• Tareas propuestas:
1. Enumera todas las palabras que siguen directamente a "cuán" en el texto sobre la ira del Cordero.
2. Reescribe el pasaje del texto sobre la ira del Cordero que empieza con "El Señor, fuera" y sigue hasta "quienes la practican.", renombrando "impíos" como "malvados".
3. Responde según el texto sobre la ira del Cordero:
(a) ¿Cómo define el pecado la cita de 1 Jn. 3:4?
(b) ¿Hasta dónde llegará la sangre de los impíos?
(c) ¿Qué imagen de la criatura y su creador se usa para describir el pecado?

• Texto mostrado:
Ha llegado, entonces, el día de su venganza, “el gran día de su ira ha llegado; ¿y quién podrá sostenerse en pie?” (Ap. 6:17). En este día, los enemigos de Dios, aquellos que no quisieron creer en Cristo, que no le entregaron su vida ni le honraron como al Señor de todas las cosas, que prefirieron su propio camino antes que la Palabra de Dios, recibirán el justo castigo por su extravío, la justa retribución por su rebelión.

Es el día de la ira del Cordero. Quizá alguien pueda decir “¡Ese no es mi Jesús, mi Jesús no haría algo así!”. A esa persona habría que responder que su Jesús no existe, es un invento que se ha creado en su mente. El Jesús que existe es el Señor que vemos revelado en las Escrituras. Jesús es como Él mismo ha dicho que es, y no como nosotros queremos que sea. Este es el verdadero Jesús, Señor de todo, que no puede tolerar la maldad y la eliminará del mundo en el día de su ira.

¿Te extraña que un texto como este pueda tener lugar en la Biblia? ¿Te parece muy cruel? Es porque no has comprendido la gravedad del pecado. No has entendido cuán inmundo, cuán terrible, cuán abominable, cuán despreciable, cuán digno es de ser destruido hasta su raíz.

La Escritura nos dice que “el pecado es infracción de la ley” (1 Jn. 3:4), es la rebelión contra la voluntad pura, santa y perfecta de Dios, es un atentado grosero y un insulto contra su reinado universal y su soberanía sobre todas las cosas, es un intento de usurpación de su Trono, es la criatura diciendo: “yo soy el legislador, yo determino lo que es bueno y lo que es malo”, diciendo “no me importa lo que haya dicho Dios, yo voy a hacer lo que se me antoje”. Es la absurda insurrección de una simple criatura contra el Creador de todo, es la perversa declaración de independencia de seres que no pueden existir por sí mismos y que necesitan de su Creador para dar el más mínimo suspiro.

El pecado es la criatura escupiendo la mano de su creador. Es una ofensa eterna, porque se levanta contra la Palabra eterna del Dios eterno.

Por tanto, esta escena es justa, y si creemos en Cristo nos debe parecer buena y necesaria. El Señor pisoteará a sus enemigos bajo sus pies, triturará y destruirá a los rebeldes, y con ello castigará el pecado, un insulto inaceptable y escandaloso contra el Ser de Dios que debemos odiar tanto como Él lo odia. El Señor ama infinitamente el bien, que es Él mismo, y como consecuencia necesaria, odia infinitamente el mal. Su ira contra el pecado no tiene fin, tanto como su amor por sí mismo no tiene fin.

El Señor, fuera de la ciudad que es la Nueva Jerusalén, la morada de los santos en la gloria, pisoteará a los impíos, a quienes no creyeron en Cristo ni lo reconocieron como Señor.

La destrucción de los impíos será terrible, lo que se simboliza diciendo que su sangre cubrirá una gran extensión, y llegará hasta los frenos de los caballos, que son las bridas que se ponen en su hocico. Es es la furia del Señor, el vino sin diluir de su ira contra la maldad, a la cual Él no tolera, y la aniquilará destruyendo a todos quienes la practican.

• Extractos de datos:

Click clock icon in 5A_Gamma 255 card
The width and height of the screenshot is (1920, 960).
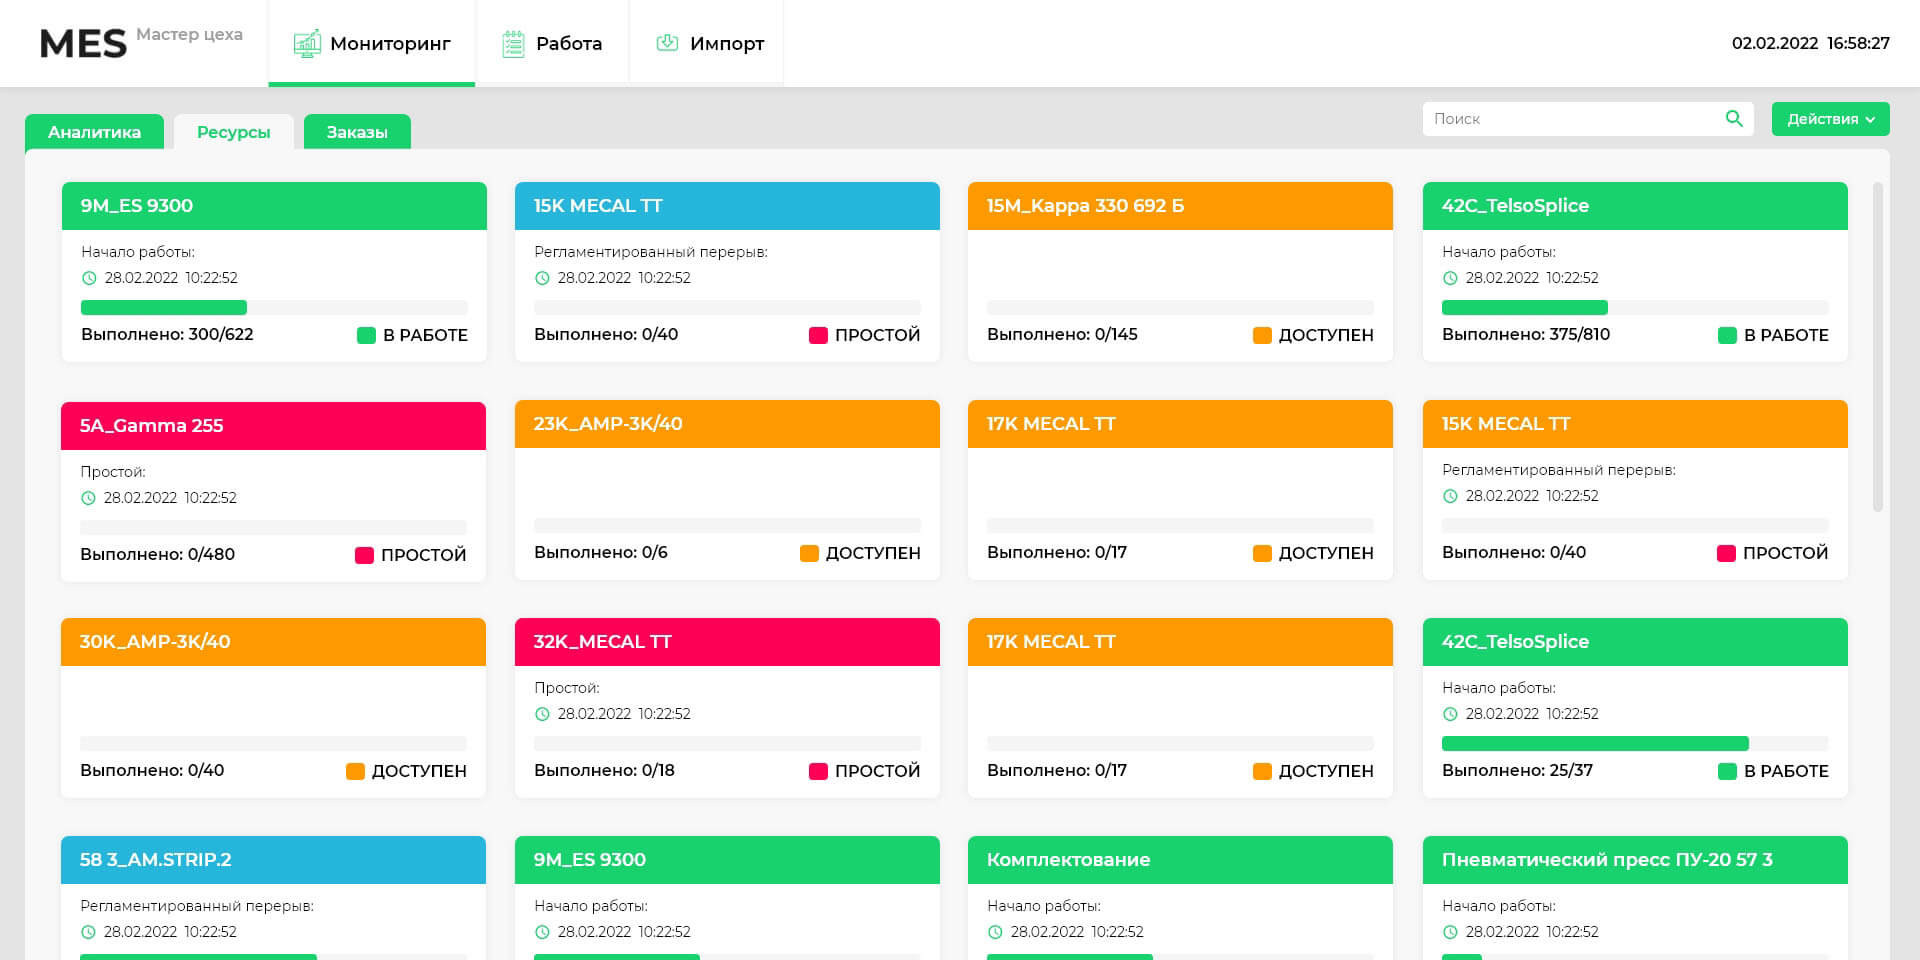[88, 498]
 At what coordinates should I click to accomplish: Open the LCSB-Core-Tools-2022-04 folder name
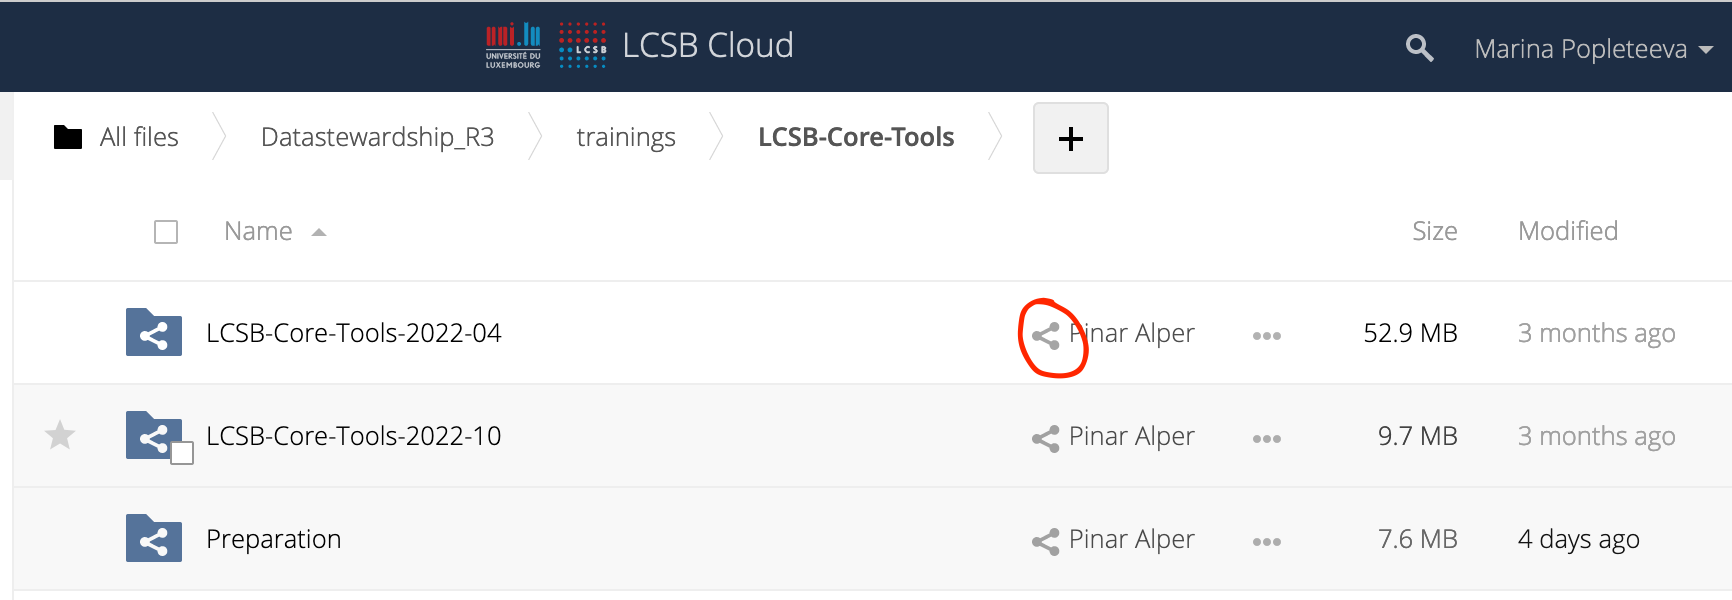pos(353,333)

• Soluciones por tarea:
1. inmundo, terrible, abominable, despreciable, digno

2.
El Señor, fuera de la ciudad que es la Nueva Jerusalén, la morada de los santos en la gloria, pisoteará a los malvados, a quienes no creyeron en Cristo ni lo reconocieron como Señor.

La destrucción de los malvados será terrible, lo que se simboliza diciendo que su sangre cubrirá una gran extensión, y llegará hasta los frenos de los caballos, que son las bridas que se ponen en su hocico. Es es la furia del Señor, el vino sin diluir de su ira contra la maldad, a la cual Él no tolera, y la aniquilará destruyendo a todos quienes la practican.

3.
(a) La cita dice que "el pecado es infracción de la ley".
(b) La sangre llegará hasta los frenos de los caballos.
(c) El pecado es la criatura escupiendo la mano de su creador.